So how about decompiling passphrase protected AutoIt malware? Well, it’s easy. A compiled script contains the MD5 hash of the passphrase, and the obfuscation routine is based on the MD5 hash, not on the passphrase itself (this will work with version 3.2.5.1 and earlier compiled scripts).

Here’s my howto (there are other methods to do this):

  1. Unpack the executable (UPX –d malware.exe)
  2. Open the unpacked executable with a binary editor, and search for the magic number A3484BBE986C4AA9994C530A86D6487D
  3. This magic number will be followed by string AU3!EA05 (if you find AU3!EA06, you’re dealing with the new version that can’t be decompiled with the Exe2Aut decompiler). The MD5 hash of the passphrase is stored in the 16 bytes following this AU3!EA05 string (in fact, an AutoIt script compiled to an executable is just the AutoIt interpreter PE file with the compiled script appended at the end)
  4. Once you’ve recovered the MD5 hash, you have 2 options
  5. Try to reverse the MD5 hashing (brute-force, dictionary, rainbow tables, …) to obtain the original passphrase and use this with the decompiler
  6. If this fails, or you don’t like this option, try the following trick
  7. Start the Exe2Aut decompiler (I’m using version 3.2.4.9 on Windows XP SP2) with a debugger like OllyDbg
  8. Set a breakpoint at 0×00402064
  9. Start debugging, and decompile your file. After clicking the Convert button, the debugger will pause at the breakpoint
  10. At the address pointed to by EBX+ESI (0x0012F520 in my test), you’ll find the 16 bytes of the MD5 hash of the passphrase you entered (it will be equal to the well-known MD5 hash d41d8cd98f00b204e9800998ecf8427e if you’ve left the passphrase empty)
  11. Replace this hash with the MD5 hash you recovered from the malware
  12. Continue debugging
  13. Voilà, the Aut2Exe decompiler produced the source code of the malware

This debugger method also works if the checkbox “Allow decompilation” was unchecked when the AutoIt script was compiled. The reason is that when this flag is unchecked, the compiler will generate a long random passphrase and use this to compile the script.

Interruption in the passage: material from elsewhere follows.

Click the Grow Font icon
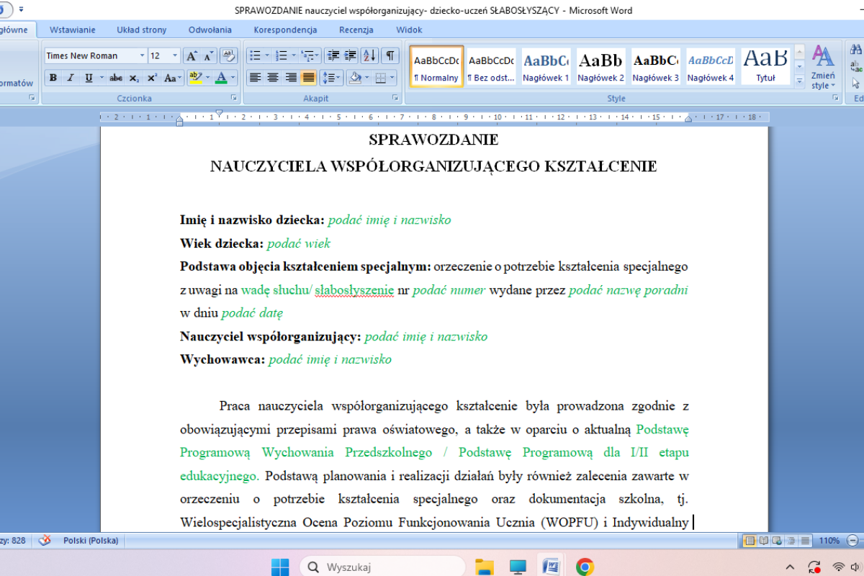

Since I’ve worked out this method, a new AutoIt version was released with a new fileformat (AU3!EA06). This new obfuscation scheme doesn’t use passphrases (and hence no MD5 hash) and Jonathan Bennett doesn’t release a decompiler for this format. Of course, someday, someone will spend the time needed to reverse this scheme. And Jonathan is aware of this, he warns developers for this on the AutoIt forums.

Browsing these forums, I learned that AutoIt is also used heavily for gamebot development and that developers are urged to move to the new version to avoid decompilation. There is an interesting ecology of reversing and anti-reversing tricks, like this one. When malware developers start picking up these tricks, we will have a harder time reversing AutoIt malware.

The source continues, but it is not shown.